Die Konstellation ist – gelinde gesagt – ungewöhnlich: Am Samstag beschloss die SP, die Initiative der FDP-Frauen zur Individualbesteuerung zu unterstützen. Zwei staatstragende Parteien tun sich also zusammen, um 100'000 Unterschriften zu sammeln, eine Kampagne zu lancieren und eine Reform des Steuersystems vors Volk zu bringen.

Die FDP-Frauen erfüllt das mit Zuversicht: «Das freut uns sehr», kommentiert deren Präsidentin, die Nationalrätin Susanne Vincenz-Stauffacher (54), die Hilfe der Linken. «Unser Ziel war von Anfang an, das Projekt breit abzustützen.»

Mit ihrer Initiative möchten die Frauen des Freisinns die Heiratsstrafe für Doppelverdiener-Familien abschaffen. Heute lohnt es sich für viele gar nicht, wenn beide Ehepartner arbeiten. Denn das Einkommen des Zweitverdieners – in der Regel die Frau – wird von der Steuerprogression und den Kosten für die Kinderbetreuung meist gleich wieder aufgefressen.

Mit dem Resultat, dass viele Frauen, auch gut ausgebildete, lediglich in tiefen Pensen arbeiten. Konkubinatspaare haben dieses Problem nicht, da Unverheirate jeweils individuell besteuert werden.

Falsche Anreize

Die Fehlanreize im heutigen Steuersystem sind für die SP der Grund, warum die Partei die Initiative unterstützt: «Momentan werden Paare bestraft, bei denen Frau und Mann zu gleichen Teilen arbeiten», sagt Nationalrätin Min Li Marti (46), «das läuft der Gleichberechtigung völlig zuwider.»

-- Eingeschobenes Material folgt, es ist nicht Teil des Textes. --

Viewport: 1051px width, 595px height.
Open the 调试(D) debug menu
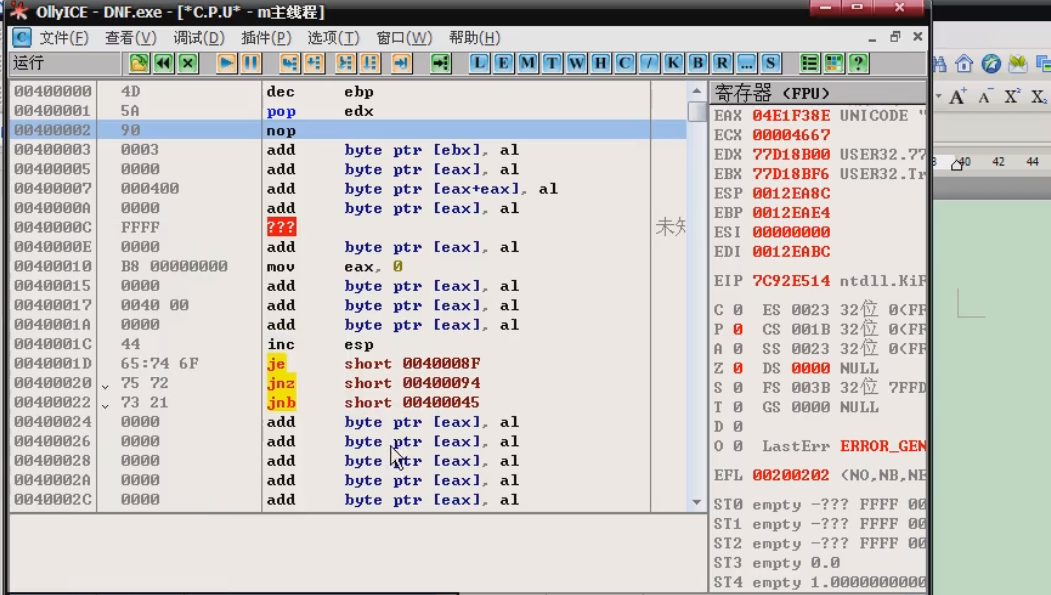199,38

Das heutige Modell basiere auf der Annahme, dass der Mann die Familie allein ernähre. «Dieses Familienbild hat mit der Realität immer weniger gemein», so Marti.

Support erhalten die FDP-Frauen auch von der Frauenorganisation Alliance F: Sie wird die Initiative voraussichtlich unterstützen. Grüne und GLP sind ohnehin dafür. Sogar die CVP-Frauen zeigen Interesse, wollen aber abwarten, was aus der eigenen Küche kommt: Die Mitte-Partei will die Benachteiligung von Ehepaaren mit einer Neuauflage ihrer Heiratsstrafe-Initiative angehen.

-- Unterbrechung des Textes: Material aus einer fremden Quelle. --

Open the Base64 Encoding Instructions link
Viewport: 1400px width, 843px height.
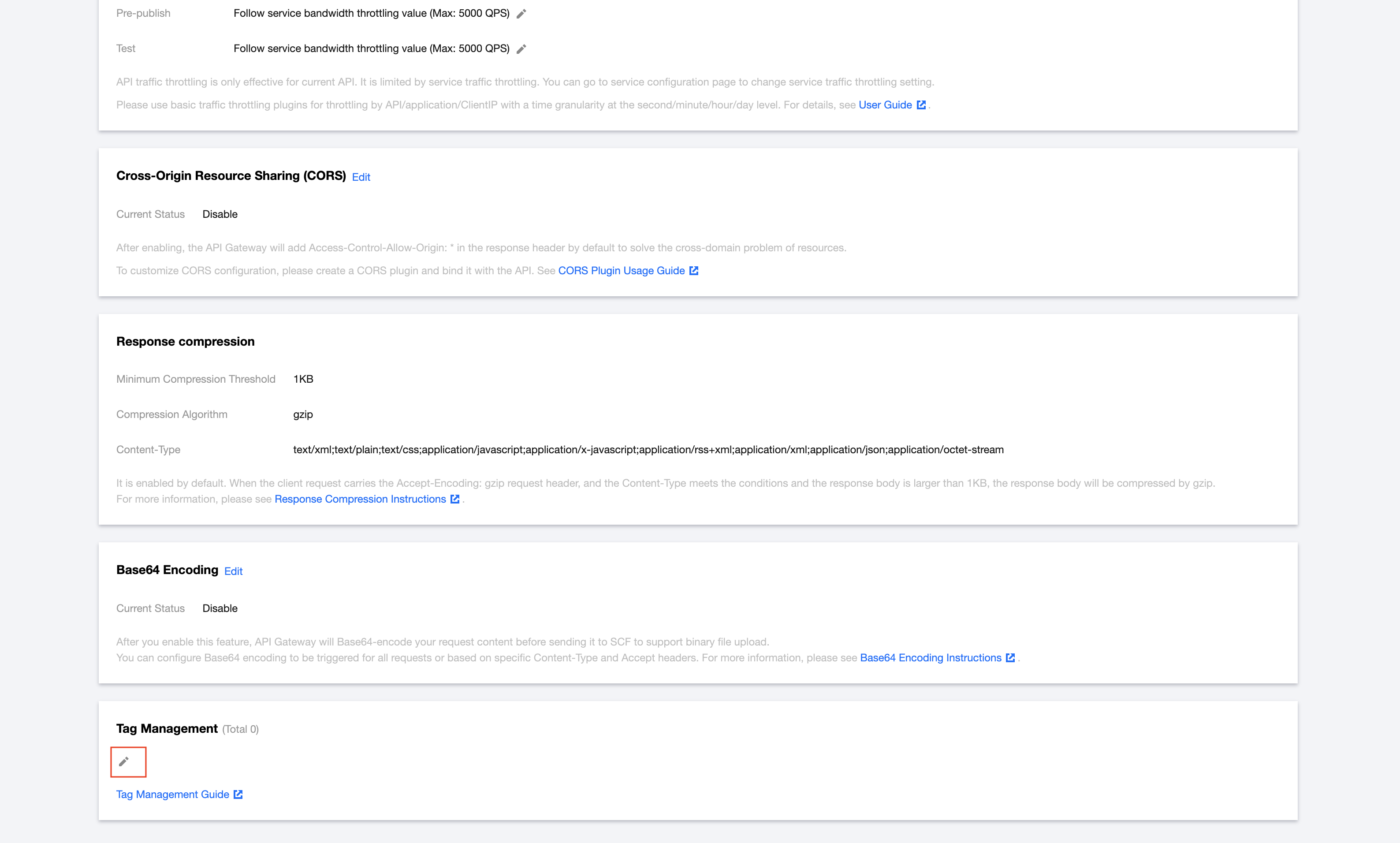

Angesichts dieser breiten Ja-Front stellt stellt sich die Frage, weshalb sich die FDP-Frauen überhaupt die Mühe machen, eine Initiative zu lancieren – die Sache liesse sich doch bequem im Parlament regeln: Vor zwei Jahren haben über 100 Parlamentarier einen Vorstoss unterschrieben, der die Einführung der Individualbesteuerung fordert. Derzeit liegt das Geschäft beim Bundesrat; dieser will die Botschaft zuhanden des Parlaments im Jahr 2023 verabschieden.

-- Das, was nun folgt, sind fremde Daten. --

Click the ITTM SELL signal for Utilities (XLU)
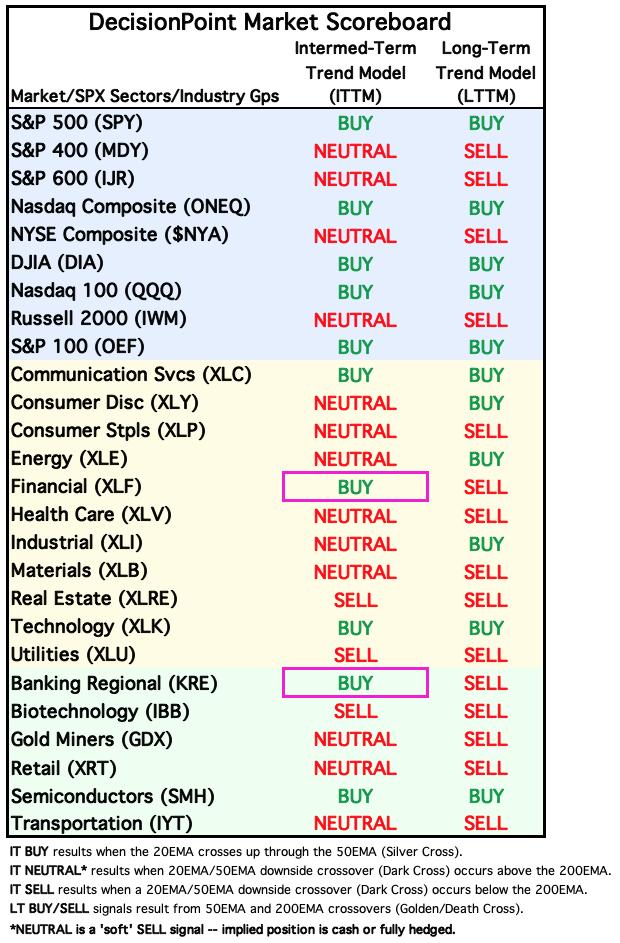620x943 pixels. coord(355,655)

Wozu also der ganze Aufwand, wenn der parlamentarische Prozess bereits angelaufen ist? «Wir geben dem Bundesrat damit ein klares Signal: Es geht nicht an, das Anliegen weiter auf die lange Bank zu schieben», antwortet Vincenz-Stauffacher. «Zudem wollen wir sicherstellen, dass die Steuerreform auch durchkommt.»

Bürgerliche Ablehnung?

Tatsächlich gab es während der vergangenen 15 Jahre mehrere Versuche, die Individualbesteuerung per Gesetz einzuführen, sie scheiterten aber entweder am bürgerlichen Bundesrat, der andere Modelle bevorzugte und sich sogar weigerte, eine Kosten-Nutzen-Analyse der Individualbesteuerung vorzulegen, oder an konservativen Kräften im Parlament, die entsprechende Vorlagen versenkten.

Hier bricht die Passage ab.